こうしておれはいかりくんも信者に勧誘したのだった。今思い出したがその頃おれは会社の自分の部署の何人かもサイババファンにしてしまい、その中の一人の女性は会社を辞めて1か月間一人でインドへ自分探しの旅に行ってしまった。
「信者」と言うにはちょっと大げさで、何か経典とか教会とかモスクとか、あるいは何かに入会する、というものがあるわけでもなく、グッズや壺を売っているわけでもなく、どこかで寄付を募っているわけでもない。そもそもそういうものが存在しないのだ。一方的なにわか信者と勝手に言ってるだけである。我々の情報源はもっぱら書籍だけが頼りだった。96年だからインターネットだって全然黎明期で、まだニフティサーブが大腕を振って威張っていた時代で、情報収集にも限界があった。

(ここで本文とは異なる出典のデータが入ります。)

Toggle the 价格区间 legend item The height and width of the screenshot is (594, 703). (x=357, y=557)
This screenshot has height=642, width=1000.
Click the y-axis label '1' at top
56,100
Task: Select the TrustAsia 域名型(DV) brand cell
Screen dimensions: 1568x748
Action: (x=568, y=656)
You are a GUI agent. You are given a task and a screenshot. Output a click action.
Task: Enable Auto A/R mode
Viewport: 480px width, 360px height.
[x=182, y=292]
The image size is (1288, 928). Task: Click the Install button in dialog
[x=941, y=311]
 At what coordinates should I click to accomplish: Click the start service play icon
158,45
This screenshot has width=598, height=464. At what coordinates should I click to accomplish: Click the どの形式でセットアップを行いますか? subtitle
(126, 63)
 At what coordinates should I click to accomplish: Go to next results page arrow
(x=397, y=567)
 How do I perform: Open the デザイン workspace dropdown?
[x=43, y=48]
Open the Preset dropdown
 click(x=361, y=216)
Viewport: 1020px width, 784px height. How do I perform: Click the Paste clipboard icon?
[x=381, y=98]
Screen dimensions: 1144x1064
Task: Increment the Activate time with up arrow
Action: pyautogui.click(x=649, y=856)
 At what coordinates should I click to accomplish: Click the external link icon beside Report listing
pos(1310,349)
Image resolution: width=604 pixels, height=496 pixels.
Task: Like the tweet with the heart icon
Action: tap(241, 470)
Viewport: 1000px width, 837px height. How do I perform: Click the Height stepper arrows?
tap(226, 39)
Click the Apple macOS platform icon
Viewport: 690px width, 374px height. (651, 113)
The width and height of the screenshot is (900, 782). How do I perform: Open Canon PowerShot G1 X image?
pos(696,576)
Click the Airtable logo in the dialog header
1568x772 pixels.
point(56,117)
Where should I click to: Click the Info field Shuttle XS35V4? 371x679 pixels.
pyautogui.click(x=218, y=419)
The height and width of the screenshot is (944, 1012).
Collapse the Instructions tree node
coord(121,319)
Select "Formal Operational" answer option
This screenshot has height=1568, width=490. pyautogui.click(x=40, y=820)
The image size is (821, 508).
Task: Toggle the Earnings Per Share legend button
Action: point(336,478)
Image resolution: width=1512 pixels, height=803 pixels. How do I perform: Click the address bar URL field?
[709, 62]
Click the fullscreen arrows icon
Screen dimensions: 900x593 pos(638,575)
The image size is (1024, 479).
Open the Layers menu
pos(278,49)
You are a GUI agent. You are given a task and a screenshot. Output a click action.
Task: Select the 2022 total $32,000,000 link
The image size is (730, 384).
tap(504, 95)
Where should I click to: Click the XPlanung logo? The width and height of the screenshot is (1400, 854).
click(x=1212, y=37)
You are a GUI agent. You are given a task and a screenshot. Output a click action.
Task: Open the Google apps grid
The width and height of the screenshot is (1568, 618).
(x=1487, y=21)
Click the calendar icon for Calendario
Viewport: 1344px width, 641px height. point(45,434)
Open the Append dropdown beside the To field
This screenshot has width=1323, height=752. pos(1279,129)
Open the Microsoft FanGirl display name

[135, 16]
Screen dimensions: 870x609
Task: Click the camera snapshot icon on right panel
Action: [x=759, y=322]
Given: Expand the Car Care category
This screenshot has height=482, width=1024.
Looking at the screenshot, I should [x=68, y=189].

インドに行く、と言っても自力で行くほどの度胸も知識もなかったので、ちょうどその頃「インド・サイババツアー」を盛んに主催していたジャパンネットワークツアーズという旅行会社のツアーに乗っかることにした。3月に江東区西葛西にあるその旅行社に出向き、申し込みを済ませた。そして日本武道館の近くにあるインド大使館に行き、ビザの発行を済ませ、気持ちはまさに聖地へと向かっていた。出発はゴールデンウィーク。